───── Testo fornito ─────
Questione Marò, cerchiamo di fare chiarezza
La sorte di Salvatore Girone e Massimiliano Latorre, i due Marò bloccati in India, continua a preoccupare ed è giusto che il Governo faccia quello che può per riportarli a casa. La telefonata di Renzi al nuovo Primo Ministro indiano nell’intento di trovare una soluzione va dunque nella direzione corretta.
Nel valutare la situazione non servono fervori patriottici, dichiarazioni tonitruanti o processi di responsabilità. Occorrono solo diplomazia, perserveranza e buon senso, tenendo sempre presente il punto di partenza: i nostri due militari, nell’esercizio della loro funzione di protezione antipirateria di una nave italiana in alto mare, hanno purtroppo ucciso due pescatori innocenti, imbarcati su un barcone da pesca. Atto terroristico? Nessuno più in India sostiene seriamente questa fattispecie, che la Corte Suprema ha già di fatto scartata (facendo sparire il timore, causa di tante angosce, di una possibile pena di morte). Ma tragico errore, sì. Errore scusabile? Questo lo deve accertare la Giustizia, come avverrebbe in Italia se a sparare, per esempio, fossero stati due carabinieri. Ma quale Giustizia? Qui le cose si complicano. Il fatto è avvenuto in alto mare, su una nave italiana e quindi la competenza spettereebbe alla nostra Giustizia militare. Ma le vittime sono indiane. Non conosco la legislazione indiana in proposito ma so che nel nostro ordinamento giuridico c’è una norma che consente di giudicare in Italia delitti compiuti all’estero contro cittadini italiani (sulla base di questa norma abbiamo giudicato e condannato a Roma Suarez Mason e altri militari argentini colpevoli di delitti contro cittadini italiani in Argentina al tempo della dittatura).
───── Voci elencate ─────
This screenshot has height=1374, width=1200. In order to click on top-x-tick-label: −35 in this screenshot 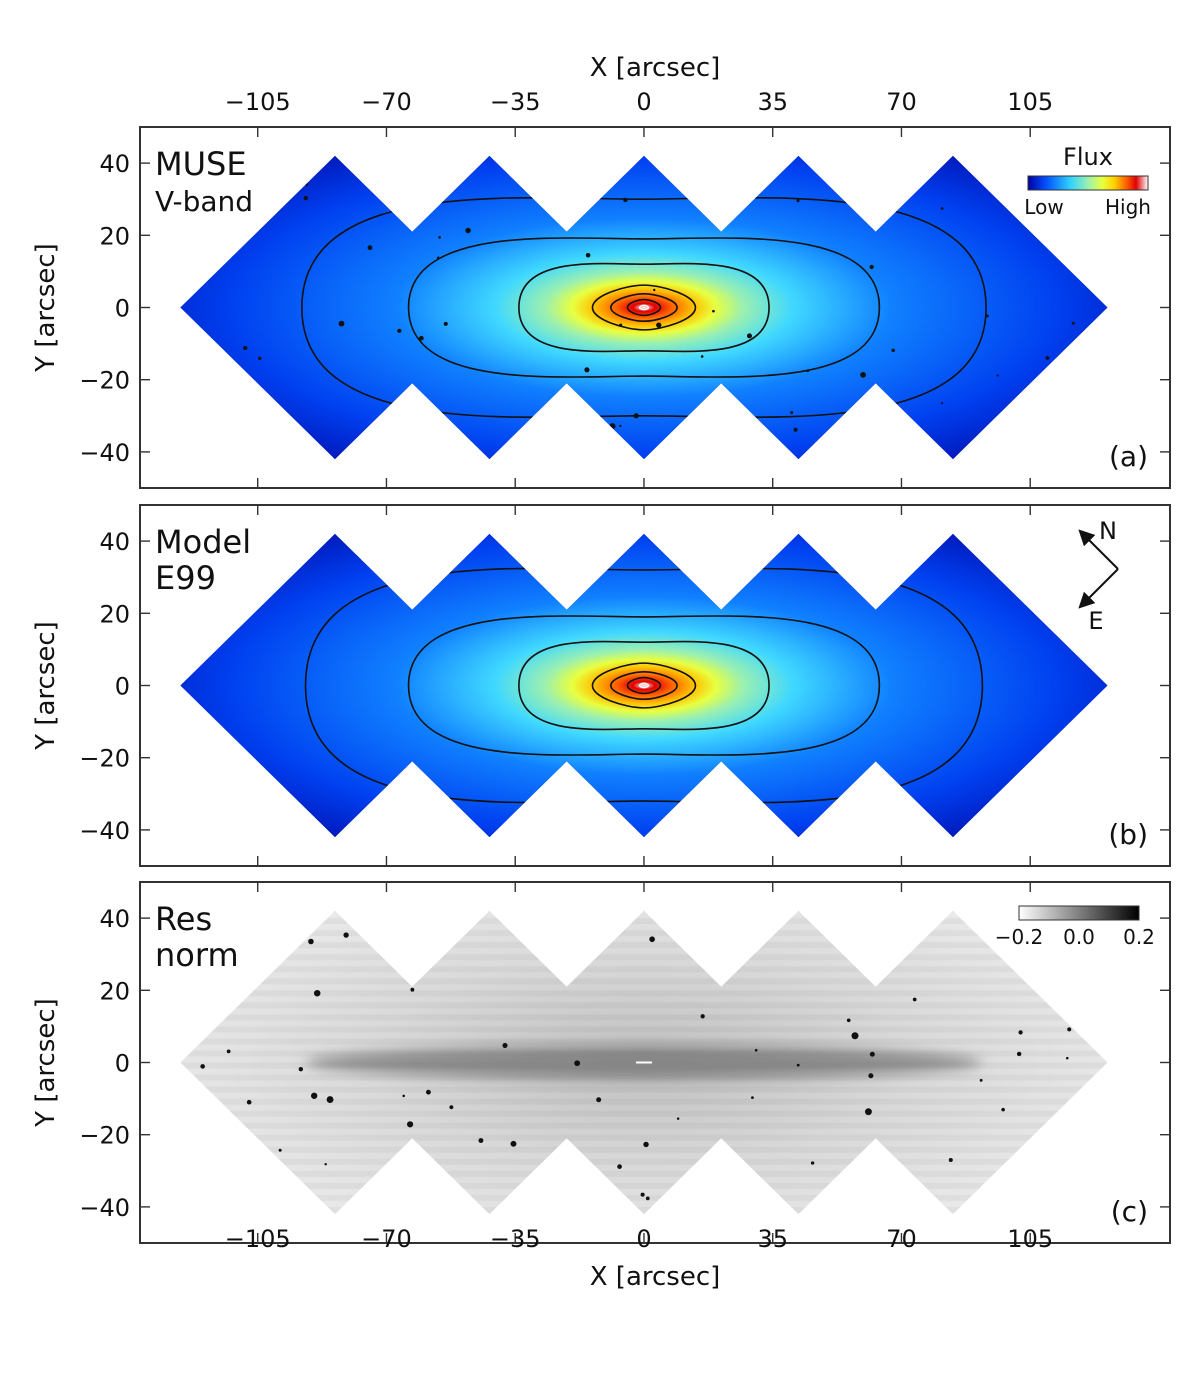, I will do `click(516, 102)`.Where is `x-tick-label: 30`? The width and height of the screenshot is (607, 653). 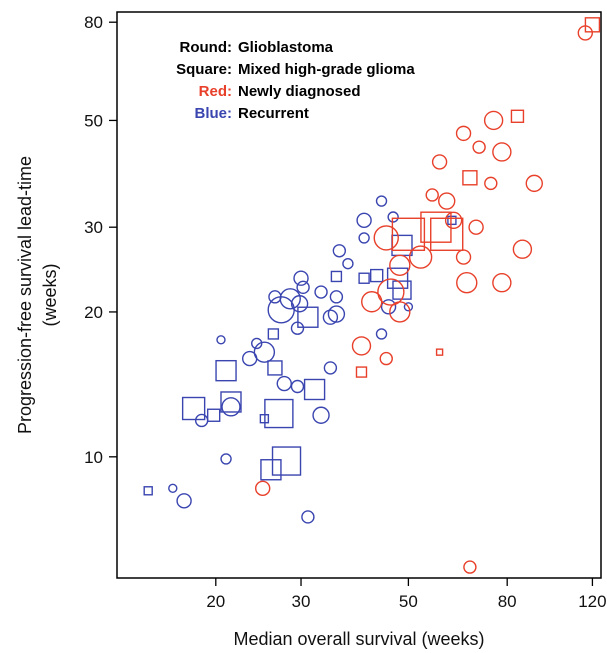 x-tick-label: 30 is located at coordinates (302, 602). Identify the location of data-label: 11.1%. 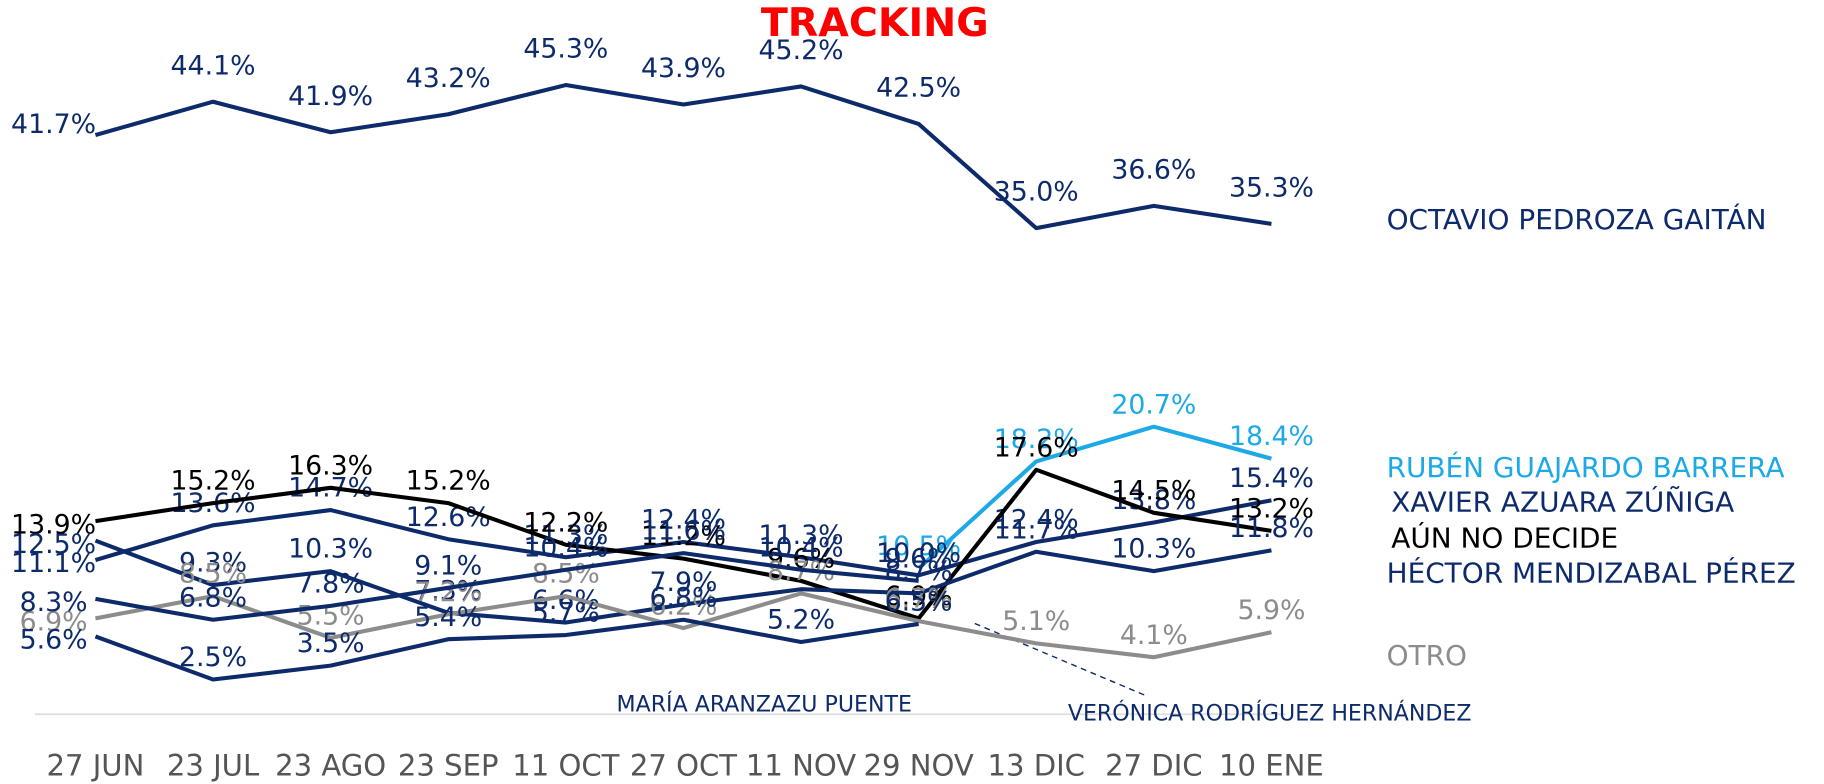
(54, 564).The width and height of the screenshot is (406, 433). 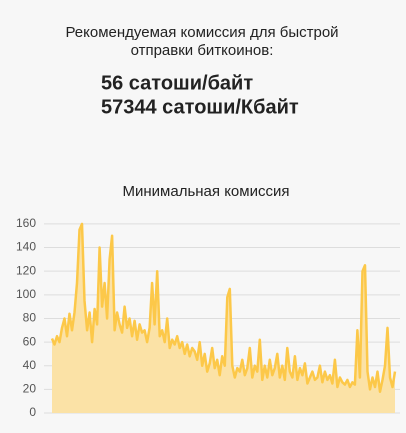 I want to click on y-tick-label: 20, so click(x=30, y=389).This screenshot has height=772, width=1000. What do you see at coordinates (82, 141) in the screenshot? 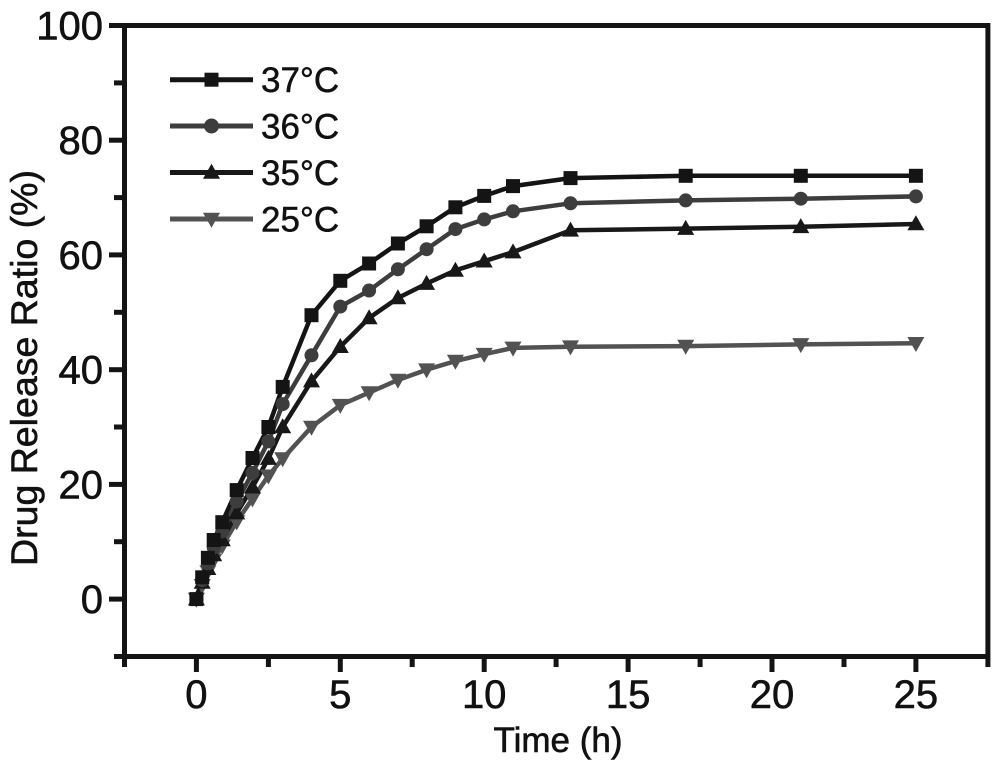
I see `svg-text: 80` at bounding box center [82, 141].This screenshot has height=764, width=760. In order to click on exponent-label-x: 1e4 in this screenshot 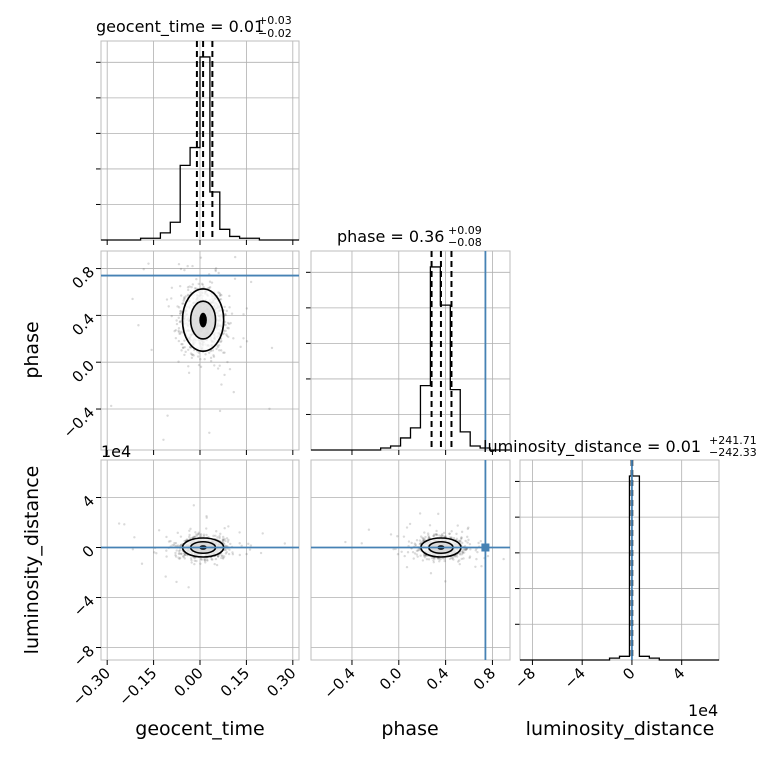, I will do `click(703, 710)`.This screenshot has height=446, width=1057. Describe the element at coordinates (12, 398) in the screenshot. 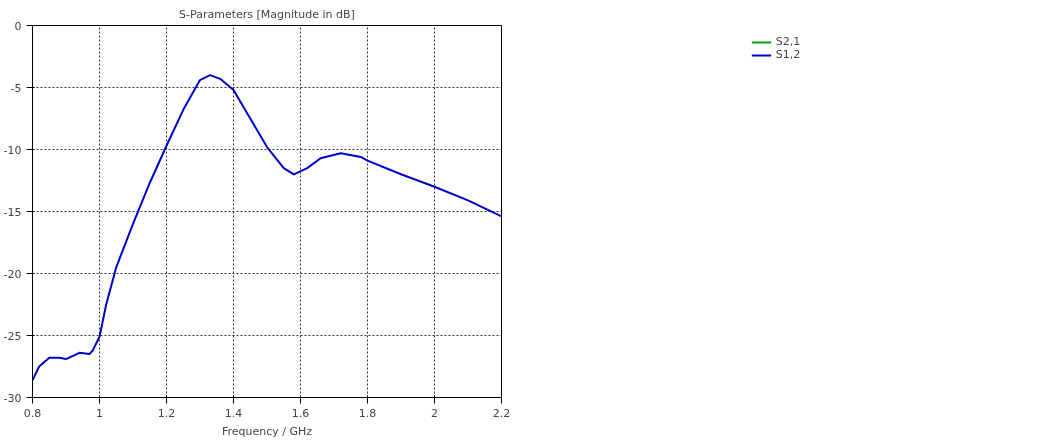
─────
> [Il tuo compito]:
Secondo il testo sulla questione dei Marò, chi è stato giudicato e condannato a Roma sulla base della norma che consente di giudicare in Italia delitti compiuti all'estero contro cittadini italiani? Il materiale non è necessario per svolgere l'esercizio.

> [Risultato dell'esercizio]:
Suarez Mason e altri militari argentini colpevoli di delitti contro cittadini italiani in Argentina al tempo della dittatura.